中小零細企業の社長は、社員は家族同然と考え、社員の将来を想いやり給与や福利厚生の改善に力を注ぎます。しかし、権利意識が強くなっている近年、誠意が全く伝わらないと嘆くケースが多く見られます。
社員50名の土木業の社長からの相談事例です。
社長は数年前、現場作業員の労働・生活環境の改善に着手しました。正社員化に伴い、社会保険や退職金制度を導入、給与額が毎月変動する日給月給制を廃止し完全月給制へと引き上げ、同時に土日の完全週休2日制へ移行しました。

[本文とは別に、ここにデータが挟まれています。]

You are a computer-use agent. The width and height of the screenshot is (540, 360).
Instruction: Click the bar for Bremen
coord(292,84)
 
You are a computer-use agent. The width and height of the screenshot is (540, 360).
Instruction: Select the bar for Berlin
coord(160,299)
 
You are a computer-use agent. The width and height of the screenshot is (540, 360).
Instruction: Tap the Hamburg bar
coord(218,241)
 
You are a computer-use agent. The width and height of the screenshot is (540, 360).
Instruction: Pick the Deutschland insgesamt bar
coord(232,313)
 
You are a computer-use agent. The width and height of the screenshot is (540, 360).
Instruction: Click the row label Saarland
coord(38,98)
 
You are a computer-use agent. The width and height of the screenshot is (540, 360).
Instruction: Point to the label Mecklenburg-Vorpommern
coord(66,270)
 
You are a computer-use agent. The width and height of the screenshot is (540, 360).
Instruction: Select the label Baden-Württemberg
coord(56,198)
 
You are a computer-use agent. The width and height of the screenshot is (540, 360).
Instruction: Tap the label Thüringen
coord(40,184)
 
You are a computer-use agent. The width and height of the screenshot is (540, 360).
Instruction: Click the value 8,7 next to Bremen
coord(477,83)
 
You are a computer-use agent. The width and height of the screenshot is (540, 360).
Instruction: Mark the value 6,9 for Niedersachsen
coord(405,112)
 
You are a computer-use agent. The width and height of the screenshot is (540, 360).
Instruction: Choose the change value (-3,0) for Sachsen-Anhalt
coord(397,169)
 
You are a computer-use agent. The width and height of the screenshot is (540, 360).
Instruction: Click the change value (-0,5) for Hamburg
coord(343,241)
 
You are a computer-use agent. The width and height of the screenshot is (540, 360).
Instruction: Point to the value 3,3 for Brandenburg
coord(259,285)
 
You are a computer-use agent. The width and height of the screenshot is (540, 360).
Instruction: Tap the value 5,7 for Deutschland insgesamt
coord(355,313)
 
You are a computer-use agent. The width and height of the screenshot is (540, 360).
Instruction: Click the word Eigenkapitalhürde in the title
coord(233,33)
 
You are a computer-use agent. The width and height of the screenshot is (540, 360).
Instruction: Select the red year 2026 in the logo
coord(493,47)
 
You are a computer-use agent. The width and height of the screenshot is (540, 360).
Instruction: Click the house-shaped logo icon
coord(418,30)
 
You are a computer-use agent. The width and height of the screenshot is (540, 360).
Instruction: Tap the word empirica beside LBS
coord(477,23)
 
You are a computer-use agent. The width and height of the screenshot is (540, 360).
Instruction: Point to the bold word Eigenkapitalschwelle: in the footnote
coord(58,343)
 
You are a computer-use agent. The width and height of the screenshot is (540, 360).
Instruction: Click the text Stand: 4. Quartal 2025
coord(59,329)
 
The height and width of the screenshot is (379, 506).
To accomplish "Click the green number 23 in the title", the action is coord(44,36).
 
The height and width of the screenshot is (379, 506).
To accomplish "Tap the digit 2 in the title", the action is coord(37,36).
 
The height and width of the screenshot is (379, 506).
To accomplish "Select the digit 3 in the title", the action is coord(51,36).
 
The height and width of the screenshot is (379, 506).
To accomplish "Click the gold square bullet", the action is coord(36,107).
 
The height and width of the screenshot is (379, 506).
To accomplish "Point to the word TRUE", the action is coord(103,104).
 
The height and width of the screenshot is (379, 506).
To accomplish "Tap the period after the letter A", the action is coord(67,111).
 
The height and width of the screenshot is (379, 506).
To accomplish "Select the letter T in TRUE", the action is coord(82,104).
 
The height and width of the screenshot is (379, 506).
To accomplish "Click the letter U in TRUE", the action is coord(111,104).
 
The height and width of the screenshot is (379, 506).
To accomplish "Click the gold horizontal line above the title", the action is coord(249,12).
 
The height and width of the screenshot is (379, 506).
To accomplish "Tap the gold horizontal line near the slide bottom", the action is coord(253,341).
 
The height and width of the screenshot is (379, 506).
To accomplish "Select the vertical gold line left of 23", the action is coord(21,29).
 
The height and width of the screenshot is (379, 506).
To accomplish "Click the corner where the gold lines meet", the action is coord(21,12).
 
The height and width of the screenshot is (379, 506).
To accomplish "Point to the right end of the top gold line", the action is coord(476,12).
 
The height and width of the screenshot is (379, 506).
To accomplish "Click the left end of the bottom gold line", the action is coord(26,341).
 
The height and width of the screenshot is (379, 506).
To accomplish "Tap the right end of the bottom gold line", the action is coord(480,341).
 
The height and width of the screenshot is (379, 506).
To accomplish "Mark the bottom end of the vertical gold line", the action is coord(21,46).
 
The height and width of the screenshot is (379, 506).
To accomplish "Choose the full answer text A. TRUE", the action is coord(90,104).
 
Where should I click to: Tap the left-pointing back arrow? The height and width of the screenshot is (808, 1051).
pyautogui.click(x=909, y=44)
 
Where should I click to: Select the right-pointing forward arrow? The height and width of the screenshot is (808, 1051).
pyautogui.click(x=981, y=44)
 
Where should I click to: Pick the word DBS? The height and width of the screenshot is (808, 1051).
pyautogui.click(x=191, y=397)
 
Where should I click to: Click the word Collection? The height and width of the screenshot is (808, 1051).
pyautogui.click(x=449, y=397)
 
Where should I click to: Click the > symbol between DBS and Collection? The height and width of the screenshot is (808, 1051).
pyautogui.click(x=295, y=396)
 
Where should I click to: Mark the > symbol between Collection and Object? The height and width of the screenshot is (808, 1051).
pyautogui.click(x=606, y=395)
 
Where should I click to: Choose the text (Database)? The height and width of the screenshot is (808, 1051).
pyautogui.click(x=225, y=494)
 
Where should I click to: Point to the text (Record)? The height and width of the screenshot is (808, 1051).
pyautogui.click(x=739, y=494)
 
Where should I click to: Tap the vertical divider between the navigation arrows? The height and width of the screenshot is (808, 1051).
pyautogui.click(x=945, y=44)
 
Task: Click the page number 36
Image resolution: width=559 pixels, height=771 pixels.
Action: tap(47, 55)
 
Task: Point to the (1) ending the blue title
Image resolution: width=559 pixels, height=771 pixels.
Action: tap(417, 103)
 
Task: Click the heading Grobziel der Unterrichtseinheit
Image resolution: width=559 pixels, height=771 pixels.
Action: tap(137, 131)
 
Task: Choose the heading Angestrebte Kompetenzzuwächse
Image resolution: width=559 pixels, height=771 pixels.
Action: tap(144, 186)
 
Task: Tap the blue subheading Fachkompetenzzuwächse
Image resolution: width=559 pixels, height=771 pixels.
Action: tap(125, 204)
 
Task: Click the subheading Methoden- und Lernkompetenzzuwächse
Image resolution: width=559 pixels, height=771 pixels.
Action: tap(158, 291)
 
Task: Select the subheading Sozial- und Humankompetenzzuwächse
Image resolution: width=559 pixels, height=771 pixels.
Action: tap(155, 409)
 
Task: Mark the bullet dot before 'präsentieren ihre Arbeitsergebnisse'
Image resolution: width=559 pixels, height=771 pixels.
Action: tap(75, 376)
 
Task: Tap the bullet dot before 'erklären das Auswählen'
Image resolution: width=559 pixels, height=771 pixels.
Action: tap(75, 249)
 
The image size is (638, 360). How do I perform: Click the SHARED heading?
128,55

更に、社員が抱える住宅ローンの金利が下がるように借り換えや必要以上に支払っている生命保険の見直しまで段取りをつけました。一方で、工期を守るために、雨天により現場作業が中止となった場合には、休日に振り替え出勤することを決めるなどし、就業規則も改定しました。

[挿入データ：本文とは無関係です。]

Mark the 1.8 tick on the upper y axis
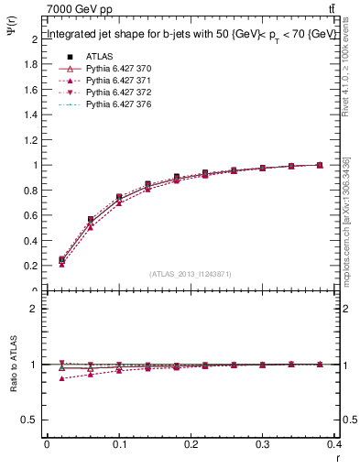tap(32, 65)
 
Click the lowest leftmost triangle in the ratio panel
tap(61, 378)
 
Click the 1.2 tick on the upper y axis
tap(32, 140)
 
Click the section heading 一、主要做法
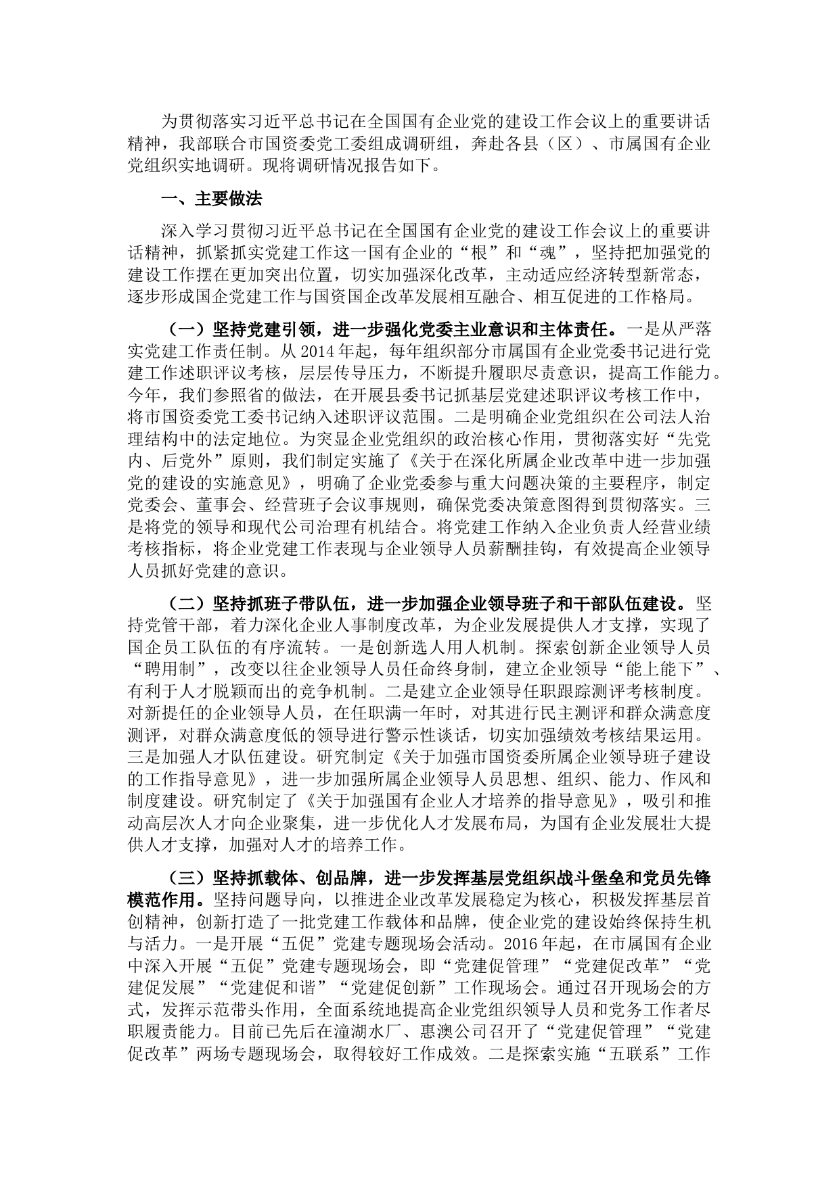click(x=210, y=199)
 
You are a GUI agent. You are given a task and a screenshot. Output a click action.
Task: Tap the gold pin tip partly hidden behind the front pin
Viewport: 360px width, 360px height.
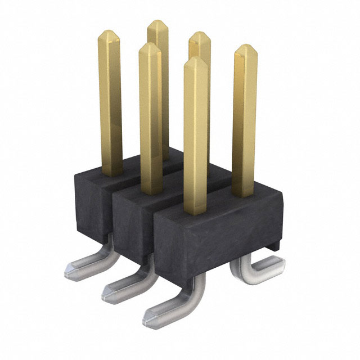[x=200, y=35]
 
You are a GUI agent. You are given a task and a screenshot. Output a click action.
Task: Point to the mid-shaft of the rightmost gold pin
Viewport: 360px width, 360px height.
[x=245, y=124]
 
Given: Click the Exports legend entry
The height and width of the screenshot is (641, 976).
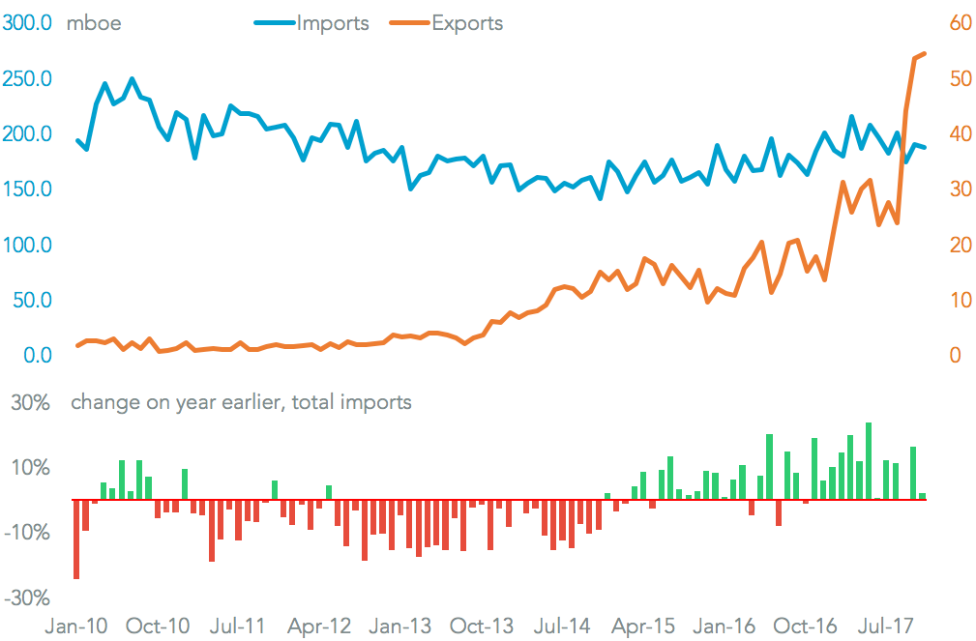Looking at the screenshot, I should pyautogui.click(x=467, y=23).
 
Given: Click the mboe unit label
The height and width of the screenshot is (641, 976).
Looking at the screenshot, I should pyautogui.click(x=94, y=23).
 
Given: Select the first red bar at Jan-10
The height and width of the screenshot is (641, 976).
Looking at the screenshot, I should pyautogui.click(x=76, y=539).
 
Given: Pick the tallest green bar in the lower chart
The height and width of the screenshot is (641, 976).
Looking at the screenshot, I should pyautogui.click(x=869, y=461).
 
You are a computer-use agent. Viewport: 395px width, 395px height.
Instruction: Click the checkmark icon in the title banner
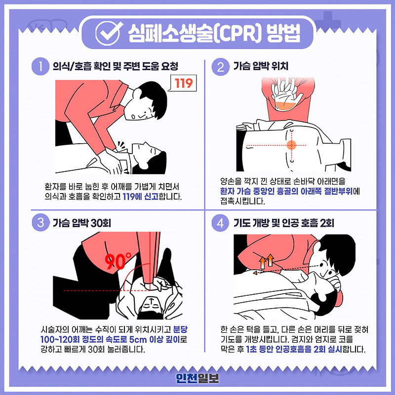pos(105,31)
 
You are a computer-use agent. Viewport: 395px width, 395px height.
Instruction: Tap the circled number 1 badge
pos(39,67)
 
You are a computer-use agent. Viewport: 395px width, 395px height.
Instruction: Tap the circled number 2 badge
pos(220,67)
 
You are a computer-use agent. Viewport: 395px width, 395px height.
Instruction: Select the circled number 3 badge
pos(39,223)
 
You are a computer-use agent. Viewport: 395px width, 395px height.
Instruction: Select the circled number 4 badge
pos(220,223)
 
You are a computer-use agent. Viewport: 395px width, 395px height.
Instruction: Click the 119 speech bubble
pos(182,83)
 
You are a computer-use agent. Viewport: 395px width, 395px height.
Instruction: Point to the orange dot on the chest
pos(291,145)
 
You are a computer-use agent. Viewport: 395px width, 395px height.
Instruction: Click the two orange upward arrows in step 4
pos(267,260)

ところが最近、現場作業社員A夫は、こうした恵まれた環境に慣れ切ってしまい、雨天の振替出勤を拒むようになり、工期が遅れはじめました。業界内では作業員が不足し、転職が容易なことを背景に、A夫は強気な姿勢を見せており、社長はどのように対処すべきかと困った様子でした。

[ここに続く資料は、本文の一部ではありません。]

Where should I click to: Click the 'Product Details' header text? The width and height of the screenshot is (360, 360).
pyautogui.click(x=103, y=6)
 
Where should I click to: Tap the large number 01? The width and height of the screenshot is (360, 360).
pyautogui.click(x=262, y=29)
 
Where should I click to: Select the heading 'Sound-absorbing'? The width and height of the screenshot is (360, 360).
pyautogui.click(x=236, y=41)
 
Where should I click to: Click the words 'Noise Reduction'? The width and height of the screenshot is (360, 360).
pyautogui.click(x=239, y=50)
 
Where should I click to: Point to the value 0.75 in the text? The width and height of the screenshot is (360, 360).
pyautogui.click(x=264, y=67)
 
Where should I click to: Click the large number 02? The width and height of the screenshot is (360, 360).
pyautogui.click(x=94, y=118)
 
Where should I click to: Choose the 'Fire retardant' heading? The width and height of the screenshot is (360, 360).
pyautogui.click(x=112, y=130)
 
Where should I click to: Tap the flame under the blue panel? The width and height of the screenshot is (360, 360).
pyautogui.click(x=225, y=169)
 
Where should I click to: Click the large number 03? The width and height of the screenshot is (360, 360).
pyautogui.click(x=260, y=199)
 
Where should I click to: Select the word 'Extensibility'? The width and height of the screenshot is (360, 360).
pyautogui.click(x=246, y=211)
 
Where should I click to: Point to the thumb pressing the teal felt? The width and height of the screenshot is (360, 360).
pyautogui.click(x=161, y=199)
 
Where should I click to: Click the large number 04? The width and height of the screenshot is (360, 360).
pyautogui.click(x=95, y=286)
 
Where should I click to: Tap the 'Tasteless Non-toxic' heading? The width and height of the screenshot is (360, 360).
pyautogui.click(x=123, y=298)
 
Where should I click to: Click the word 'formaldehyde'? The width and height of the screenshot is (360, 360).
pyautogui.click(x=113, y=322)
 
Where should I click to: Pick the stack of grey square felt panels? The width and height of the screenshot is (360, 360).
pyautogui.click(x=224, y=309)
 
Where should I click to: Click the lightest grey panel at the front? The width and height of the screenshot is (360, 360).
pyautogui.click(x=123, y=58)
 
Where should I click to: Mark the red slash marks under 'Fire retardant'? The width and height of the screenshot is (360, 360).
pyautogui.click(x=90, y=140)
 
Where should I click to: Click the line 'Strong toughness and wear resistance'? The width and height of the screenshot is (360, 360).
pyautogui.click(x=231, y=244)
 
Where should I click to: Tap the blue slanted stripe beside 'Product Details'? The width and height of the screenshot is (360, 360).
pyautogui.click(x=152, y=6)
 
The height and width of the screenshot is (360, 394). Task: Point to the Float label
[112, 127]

就業規則上、休日に振替出勤させることは問題ありませんが、法律論を盾に強引に出勤させても、人手不足のさなかに退職されては元も子もありません。
そこで、正社員として働くことの権利と義務、完全月給制や完全週休2日制に移行した当時の経緯、同業他社と比較しての高給や労働時間が短く有給休暇が取り易いこと、他の中小零細企業では希な好待遇であること、を何度も丁寧に説明したところ一旦は納得しました。
ただ、その後も同僚に不満を漏らしているようで、いつまた無茶を言い出すか気が気ではありません。
一般的に社員が定着しにくい中小零細企業では、問題を起こす社員に対し、就業規則などの各種法律論を前面に出して行動を改めてもらおうとしても、うまくいくとは限りません。経営者の社員への想いは理解されにくいものだと認識することが大切です。
社員への想いを繰り返し言葉と態度で発信し、いつか社員に自分の誠意が伝わると信じ続けることに意味があります。「人事を尽くして天命を待つ」の姿勢です。